TASK TO CARRY OUT>
Could you continue the history of Haymarket Square below, starting after its last sentence about the 1826 map?

SOURCE TEXT>

· · · ·

During the early years of European settlement, the future site of Haymarket Square was in a part of Boston Harbor called Mill Cove. The cove (not labeled) appears to the southwest of Mill Hill (later renamed Copp's Hill) on the 1645 map.

The mouth of Mill Cove was dammed in the 1640s, turning it into Mill Pond. Several mills and rum distilleries, powered by tidal water flows, were built on the shores of the pond.

The future location of Haymarket was just north of the "Water Mill" shown on the 1743 map.

==19th century: creation of the square==
Mill Pond was cut off from most water flows by the mill dam, and was used as a waste dumping site by neighboring homes and businesses. The polluted water was regarded as a source of disease. At the same time, population growth led town officials to look for ways to increase the supply of buildable land.

In 1807, the town of Boston gave the Boston Mill Corporation (under the leadership of William Tudor and Harrison Gray Otis) permission to begin filling in the pond. A street plan for the filled land was proposed in 1808 by Charles Bulfinch. Filling of the pond to create the area now known as the Bulfinch Triangle was completed in 1828. The fill material was obtained by cutting down a portion of Beacon Hill. The future location of Haymarket Square, where Merrimack, Canal, and Charleston Streets converged at the southern tip of the Bulfinch Triangle, appears on an 1826 map.

· · · ·

DATA EXCERPTS>

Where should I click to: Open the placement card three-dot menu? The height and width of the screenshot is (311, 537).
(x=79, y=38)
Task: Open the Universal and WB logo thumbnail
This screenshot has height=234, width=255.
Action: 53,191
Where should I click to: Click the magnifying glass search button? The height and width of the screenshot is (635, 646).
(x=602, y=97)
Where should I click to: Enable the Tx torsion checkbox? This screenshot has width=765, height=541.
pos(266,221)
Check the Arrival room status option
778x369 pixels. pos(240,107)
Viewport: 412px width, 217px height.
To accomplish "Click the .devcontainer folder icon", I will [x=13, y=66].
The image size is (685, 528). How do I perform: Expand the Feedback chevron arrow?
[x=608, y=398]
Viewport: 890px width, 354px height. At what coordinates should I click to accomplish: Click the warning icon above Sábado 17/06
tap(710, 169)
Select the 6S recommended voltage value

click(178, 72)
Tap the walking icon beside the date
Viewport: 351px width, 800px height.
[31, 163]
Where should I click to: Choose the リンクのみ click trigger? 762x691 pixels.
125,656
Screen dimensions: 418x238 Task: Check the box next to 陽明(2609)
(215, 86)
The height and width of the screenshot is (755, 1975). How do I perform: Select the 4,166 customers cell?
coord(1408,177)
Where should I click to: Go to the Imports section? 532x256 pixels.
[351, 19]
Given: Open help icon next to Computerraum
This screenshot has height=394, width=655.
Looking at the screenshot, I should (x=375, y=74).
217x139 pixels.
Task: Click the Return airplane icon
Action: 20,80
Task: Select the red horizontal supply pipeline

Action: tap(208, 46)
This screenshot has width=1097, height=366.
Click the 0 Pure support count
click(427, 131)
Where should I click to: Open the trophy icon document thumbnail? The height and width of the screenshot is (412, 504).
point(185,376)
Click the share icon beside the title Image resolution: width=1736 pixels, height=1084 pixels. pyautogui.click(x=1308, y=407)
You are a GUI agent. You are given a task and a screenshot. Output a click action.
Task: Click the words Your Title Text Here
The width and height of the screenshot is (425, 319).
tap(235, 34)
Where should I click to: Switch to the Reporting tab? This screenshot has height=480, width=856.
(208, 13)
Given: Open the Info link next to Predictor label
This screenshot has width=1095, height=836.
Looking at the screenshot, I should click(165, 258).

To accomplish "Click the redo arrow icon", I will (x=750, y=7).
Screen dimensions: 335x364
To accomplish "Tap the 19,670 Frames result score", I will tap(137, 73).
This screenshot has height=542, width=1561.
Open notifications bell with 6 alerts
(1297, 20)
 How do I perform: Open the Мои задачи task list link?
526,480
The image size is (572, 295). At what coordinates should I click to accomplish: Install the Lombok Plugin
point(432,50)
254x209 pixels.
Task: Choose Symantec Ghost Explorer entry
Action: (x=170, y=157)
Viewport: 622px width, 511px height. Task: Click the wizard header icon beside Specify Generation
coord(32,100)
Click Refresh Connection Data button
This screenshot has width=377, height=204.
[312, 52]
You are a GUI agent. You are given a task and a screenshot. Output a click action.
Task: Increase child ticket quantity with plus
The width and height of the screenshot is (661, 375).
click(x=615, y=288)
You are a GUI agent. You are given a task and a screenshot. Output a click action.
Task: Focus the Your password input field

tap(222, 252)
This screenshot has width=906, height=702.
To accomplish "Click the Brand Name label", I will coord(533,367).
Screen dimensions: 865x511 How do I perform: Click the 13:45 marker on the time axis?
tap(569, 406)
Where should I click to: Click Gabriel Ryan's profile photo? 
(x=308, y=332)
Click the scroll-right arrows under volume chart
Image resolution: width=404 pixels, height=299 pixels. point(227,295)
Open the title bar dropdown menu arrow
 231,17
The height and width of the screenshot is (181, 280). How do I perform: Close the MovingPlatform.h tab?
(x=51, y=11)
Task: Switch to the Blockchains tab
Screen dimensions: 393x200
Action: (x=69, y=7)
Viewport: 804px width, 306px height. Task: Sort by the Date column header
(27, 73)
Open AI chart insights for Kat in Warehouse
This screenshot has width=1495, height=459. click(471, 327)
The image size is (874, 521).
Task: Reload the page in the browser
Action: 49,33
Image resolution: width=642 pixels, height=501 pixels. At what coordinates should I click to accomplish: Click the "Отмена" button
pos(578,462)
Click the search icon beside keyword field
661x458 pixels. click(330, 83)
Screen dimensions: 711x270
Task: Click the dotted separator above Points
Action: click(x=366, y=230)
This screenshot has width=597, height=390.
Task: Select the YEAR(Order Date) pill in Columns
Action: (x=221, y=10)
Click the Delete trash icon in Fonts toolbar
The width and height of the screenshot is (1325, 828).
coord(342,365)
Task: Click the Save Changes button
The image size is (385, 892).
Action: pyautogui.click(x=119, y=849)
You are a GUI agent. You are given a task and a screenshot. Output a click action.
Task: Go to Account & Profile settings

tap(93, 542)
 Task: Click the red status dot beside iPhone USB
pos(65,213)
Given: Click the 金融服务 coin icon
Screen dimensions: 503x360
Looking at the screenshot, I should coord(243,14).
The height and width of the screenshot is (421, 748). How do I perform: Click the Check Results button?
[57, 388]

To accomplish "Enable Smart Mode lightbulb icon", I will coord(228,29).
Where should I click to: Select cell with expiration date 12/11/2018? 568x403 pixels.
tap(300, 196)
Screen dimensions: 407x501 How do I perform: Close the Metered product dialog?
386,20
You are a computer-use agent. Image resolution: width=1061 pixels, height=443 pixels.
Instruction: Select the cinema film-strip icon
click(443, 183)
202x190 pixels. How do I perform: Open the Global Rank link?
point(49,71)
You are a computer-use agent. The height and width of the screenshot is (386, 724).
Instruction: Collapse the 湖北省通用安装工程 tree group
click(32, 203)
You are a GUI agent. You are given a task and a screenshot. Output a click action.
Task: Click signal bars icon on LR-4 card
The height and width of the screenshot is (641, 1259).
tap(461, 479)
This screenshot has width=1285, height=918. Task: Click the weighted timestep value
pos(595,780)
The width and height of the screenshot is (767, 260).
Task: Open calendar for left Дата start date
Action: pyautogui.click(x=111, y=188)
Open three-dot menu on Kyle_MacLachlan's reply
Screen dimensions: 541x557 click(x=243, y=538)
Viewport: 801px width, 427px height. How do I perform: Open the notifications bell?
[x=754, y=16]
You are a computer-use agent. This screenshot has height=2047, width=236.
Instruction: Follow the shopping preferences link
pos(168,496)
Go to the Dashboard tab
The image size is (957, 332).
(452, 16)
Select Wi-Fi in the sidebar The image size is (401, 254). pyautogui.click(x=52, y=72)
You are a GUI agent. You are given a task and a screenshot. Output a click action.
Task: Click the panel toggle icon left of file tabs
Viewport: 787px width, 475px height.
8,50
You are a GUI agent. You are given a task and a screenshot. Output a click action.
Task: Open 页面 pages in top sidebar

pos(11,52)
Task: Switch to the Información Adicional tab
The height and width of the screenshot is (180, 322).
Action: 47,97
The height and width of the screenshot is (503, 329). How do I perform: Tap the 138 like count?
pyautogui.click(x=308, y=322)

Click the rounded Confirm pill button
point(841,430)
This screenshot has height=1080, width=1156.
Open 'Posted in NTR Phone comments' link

· · · ·

ANSWER FOR THE TASK>
Maps from as early as 1814 show a market at the intersection of Merrimack, Canal, and Charlestown Streets. The name "Haymarket Square" appears on an 1844 map. No earlier map on the City of Boston atlas includes the name. A drawing published in 1895 entitled "View of the New Land in 1828" also shows the name "Haymarket Square". The name was applied because the square was "the site of one of several public scales used for weighing and selling hay." Images from the mid-1800s show hay being sold in the square. The Haymarket Pushcart Association, which traces its history to 1820, still operates the Haymarket market a block away.

From its opening in 1845 to its demolition in 1897, the most prominent building on the square was the Boston and Maine Railroad depot. According to an 1892 guidebook, "The Boston and Maine Railroad, alone of all lines entering the city on the north side, enjoys the privilege of penetrating within the outer street. Its station is in Haymarket Square, and the open space in front of it gives prominence to the structure." The railroad provided service to Lowell, Portland, and Lake Winnipesaukee.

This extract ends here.